Дегтярев выхватил у дорожного полицейского свой сотовый, нажал на экран и спросил:
– Ну? Ясно? Получил указание?
– Ага, – по-детски ответил гаишник, – езжайте, будьте осторожны за рулем, помните, чрезмерное употребление алкоголя – основная причина ДТП со смертельным исходом.
Александр Михайлович сел в свою машину, я высунула голову в окно:
– Сладенький!
– Аюшки? – обернулся патрульный.
– Все будет хорошо. Вы только выучите как следует имена, фамилии и звания руководства, – посоветовала я.
– Вызубрил давно, – ответил сержант.
– Вы неправильно запомнили, не стоит называть Огурцова ваше величество кардинал Бананов, – укорила я гаишника.
– Вчера фильм по телику смотрел про трех мушкетеров, – вздохнул полицейский, – там все время так говорили… ну и всплыло. А вот сейчас я фамилию генерала хорошо помню. Вдруг Огурцов моему непосредственному начальнику звякнет? Ой, что тогда будет! – И он втянул голову в плечи.
Я принялась успокаивать парня:
– Паша не станет такой ерундой заниматься.
– Думаете? – приободрился патрульный.
– Конечно, – заверила я. – И есть отличная новость. Он вас запомнил, потому что никто до сегодняшнего дня не обращался к нему «ваше величество кардинал Бананов». А что главное? Осесть в памяти руководителя. Надо будет ему кого-то повысить, начнет Павел думать о кандидатуре, бац, и всплывет фамилия Сладенький, простите, Очаровашка. Должность вашей будет.

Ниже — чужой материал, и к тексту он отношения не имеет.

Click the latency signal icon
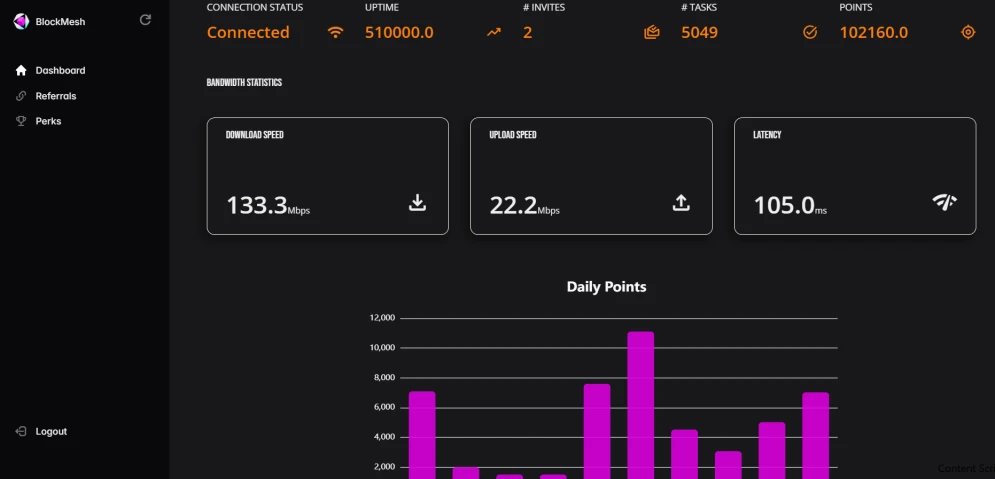pyautogui.click(x=944, y=202)
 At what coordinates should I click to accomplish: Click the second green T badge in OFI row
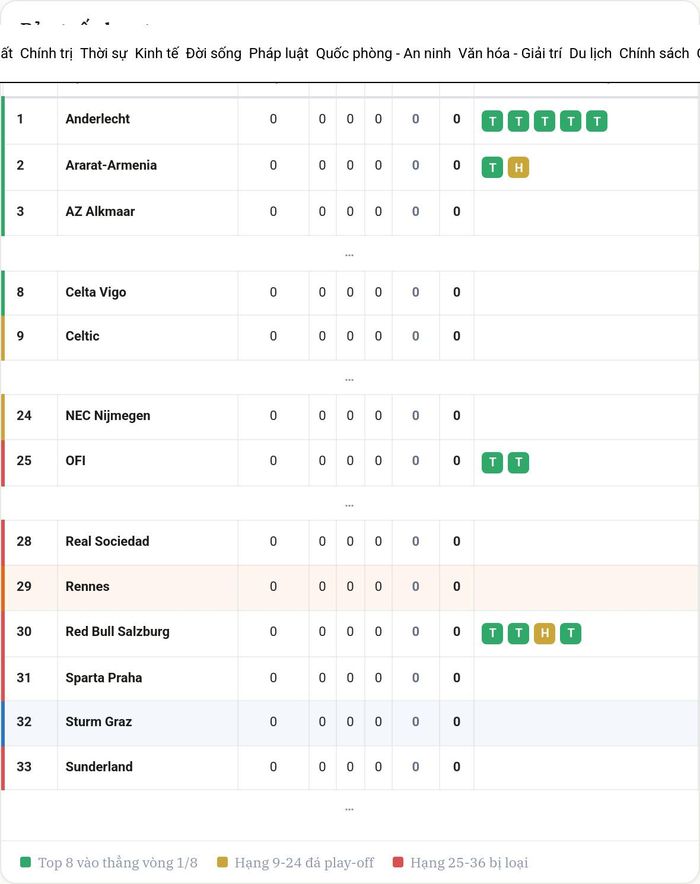pyautogui.click(x=518, y=462)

– Здорово, – повеселел парень.
– Даша, – крикнул Дегтярев, – подвези меня в «Озеро»! Это в километре от перекрестка.
– Прекрасно знаю, где поселок расположен. А зачем тебе туда? – не поняла я.
– Служебная необходимость, – насупился толстяк. – Не успел из дома выехать, как в «Озеро» вызвали. Черт, опять моя машина не заводится. Отлично ее в сервисе починили. Разберусь потом с криворукими мастерами. Давай вперед!